Any DAC that can accept digital input from the computer can be easily set up as the output of BACCH-dSP with a couple of clicks. This includes all DACs with USB or Ethernet input. DACs with optical SPDIF input can also be used via the RME's optical out which bypasses all conversion in the RME interface.

A customer who wishes to forego the RME's preamp and ADC stage in favor of his own alternative, can do so easily. Since we cannot guarantee mic L-R level matching with a preamp+ADC hardware that we do not have access to, we do not support it but it is completely possible. While most audiophiles do not have ADCs and mic preamps, many of our Pro Audio users have excellent ADC and mic preamps and have used them easily with B4M.
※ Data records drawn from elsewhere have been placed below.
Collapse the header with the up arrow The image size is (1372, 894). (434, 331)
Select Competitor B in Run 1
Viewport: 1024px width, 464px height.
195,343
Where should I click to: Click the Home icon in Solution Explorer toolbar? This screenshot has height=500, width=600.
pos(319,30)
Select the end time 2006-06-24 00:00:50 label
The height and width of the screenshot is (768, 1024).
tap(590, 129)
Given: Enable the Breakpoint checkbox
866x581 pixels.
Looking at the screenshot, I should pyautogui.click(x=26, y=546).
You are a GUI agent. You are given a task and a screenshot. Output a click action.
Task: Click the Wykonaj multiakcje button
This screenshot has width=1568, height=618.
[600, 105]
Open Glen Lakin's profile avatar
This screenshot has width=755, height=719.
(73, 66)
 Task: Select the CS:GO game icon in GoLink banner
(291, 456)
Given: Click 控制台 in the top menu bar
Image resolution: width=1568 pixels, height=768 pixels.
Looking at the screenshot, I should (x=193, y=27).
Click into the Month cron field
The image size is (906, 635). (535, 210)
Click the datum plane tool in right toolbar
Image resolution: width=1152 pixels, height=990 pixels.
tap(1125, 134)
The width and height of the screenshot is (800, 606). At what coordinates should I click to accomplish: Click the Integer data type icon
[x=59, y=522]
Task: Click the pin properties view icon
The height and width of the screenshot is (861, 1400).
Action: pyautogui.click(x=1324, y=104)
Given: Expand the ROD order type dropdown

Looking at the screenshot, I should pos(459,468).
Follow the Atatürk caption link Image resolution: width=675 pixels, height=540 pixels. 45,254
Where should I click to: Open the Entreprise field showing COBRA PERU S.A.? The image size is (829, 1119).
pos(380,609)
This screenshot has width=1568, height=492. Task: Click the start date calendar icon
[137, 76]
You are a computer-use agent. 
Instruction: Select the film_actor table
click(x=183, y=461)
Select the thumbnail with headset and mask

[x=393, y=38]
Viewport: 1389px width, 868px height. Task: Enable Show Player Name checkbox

BACCH4Mac is a finished product (although we keep adding new features and capabilities through updates) and is being used by many audiophiles who love it. It is written for Mac because, as Mr. Borduin stated, its developers are academic researchers and a large fraction of research labs in the physical sciences (like practically all Pro Audio professionals) use Macs. We completely understand the market limitation this causes and we feel sorry that we cannot at present include those who do not wish to use a Mac. We hope to one day extend to Windows and Unix although we have no plans to do so now because at present we would like to continue providing exemplary tech support to our growing customer base with the limited human resources we presently have.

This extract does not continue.